Here's a small, concrete example. Say you notice you've drifted from a value you hold — physical fitness, let's say. You decide to get serious about it. But "getting fit" isn't one road, it's several:
- Join a Crossfit box for three half-hour sessions a week
- Sign up at a yoga studio for a few hours of practice
- Take up long-distance running
If you genuinely enjoyed all three equally, how would you choose? You wouldn't — not on fitness alone. You'd choose based on what else you value. Prize time with family, and the convenience of Crossfit wins over the hours running takes. Prize peace, and yoga probably beats a high-intensity workout or pounding the pavement. Prize freedom, and marathon training might be exactly your thing. The activity barely matters. What's really choosing is you, filtered through what you care about.
(If you're still fuzzy on the fundamentals — what core values actually are, where they come from, the difference between terminal and instrumental ones — start with the primer. This piece is about what they do for you once you've got them.)
Values give you direction when nothing else is clear
It's in hardship — not in the easy stretches — that values earn their keep. When life's pressures pile up, values work less like a compass and more like a torch: they don't move you, but they show you where you already wanted to go. Following that light rather than fighting it is what I mean by values alignment, or integrity — not the moralistic kind, just the simple, structural kind where your insides and your outsides match.
That alignment is where fulfillment actually comes from, and fulfillment is not a luxury — it's close to the engine room of resilience and wellbeing. We live in a culture that keeps score externally: title, income, followers, square footage. Living in line with your values offers something quieter than any of that — the private satisfaction of knowing you showed up as yourself, on the good days and the hard ones both.
In that sense, your values aren't cheerleaders sitting on the sidelines of your life. They're co-authors. It's worth knowing the obstacles to values-alignment too, because most people don't drift from their values on purpose — they drift because nobody pointed out the exits.
Values make you happier — and there's real psychology behind it
The best definition of happiness I've ever come across came from Dr Sven Hansen, founder of the Resilience Institute. In his talks he's described happiness as something closer to relief from suffering than a lasting state — an idea that traces back to Schopenhauer. Sit with that for a second — it's blunter than the greeting-card version, and truer for it.
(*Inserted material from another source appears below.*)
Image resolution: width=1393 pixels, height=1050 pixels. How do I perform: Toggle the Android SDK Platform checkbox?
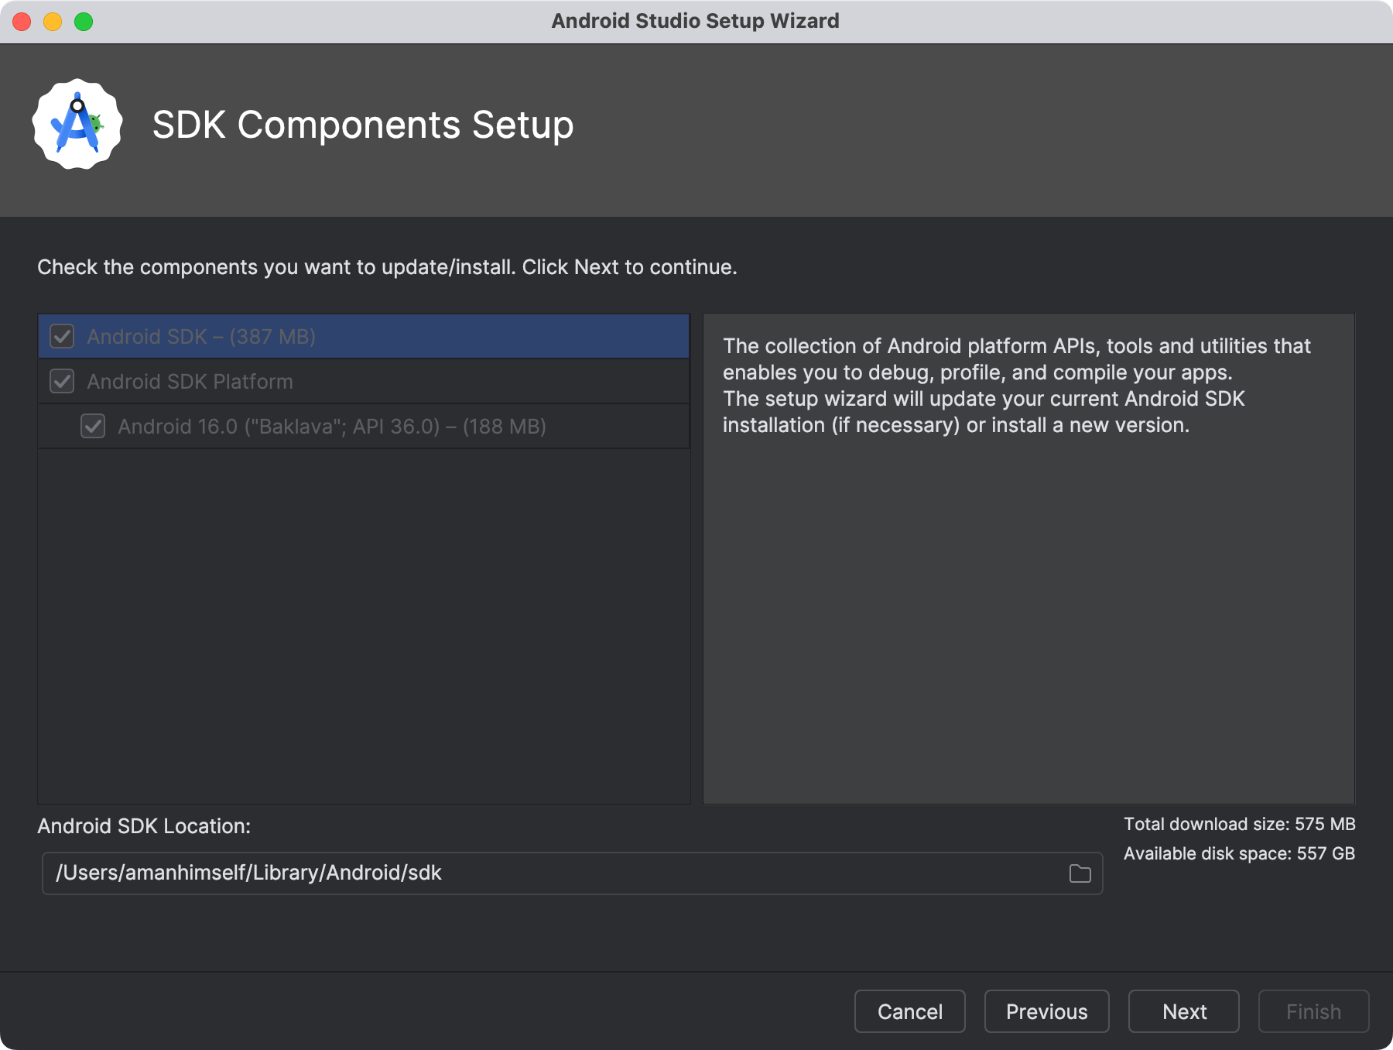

Most of us are managing some low hum of suffering, usually in the shape of stress, and chasing happiness can feel like chasing a horizon. The way through, it turns out, might be less about chasing and more about aligning.
Psychologists have studied this directly. Deci and Ryan's Self-Determination Theory — and the self-concordance research it inspired — suggests that people whose actions align with their authentic values and needs tend to experience greater wellbeing and lower stress than those chasing goals imposed on them from outside. Living in line with what you value seems to act as a kind of psychological ballast.
Consider what stress actually is: a system built to protect you from immediate physical danger. Almost none of your stressors today are physical. They're psychological — deadlines, family friction, the quiet pressure of what other people expect of you. And here's the risk most of us don't see clearly: when your actions contradict your values, that mismatch generates a low, constant hum of stress in the background, like a program you forgot was running, quietly eating your battery. That's chronic stress, distinct from the acute kind, and over time it shows up as inflammation, a weaker immune system, and mental health strain. Close the gap between what you value and what you do, and that hum goes quiet. Decisions get sharper because you're no longer arguing with yourself before you even act.
Psychologist Sonja Lyubomirsky makes a related point in her work on happiness: intentional activity — living deliberately, in line with what matters to you — does more for durable wellbeing than circumstance does. When your actions match your values, each one lands as meaningful rather than merely completed. That accumulates into something sturdier than a good mood.
So values aren't abstractions you nod along to. They're closer to infrastructure — the kind of thing you don't notice until it's missing, at which point everything gets harder than it needs to be.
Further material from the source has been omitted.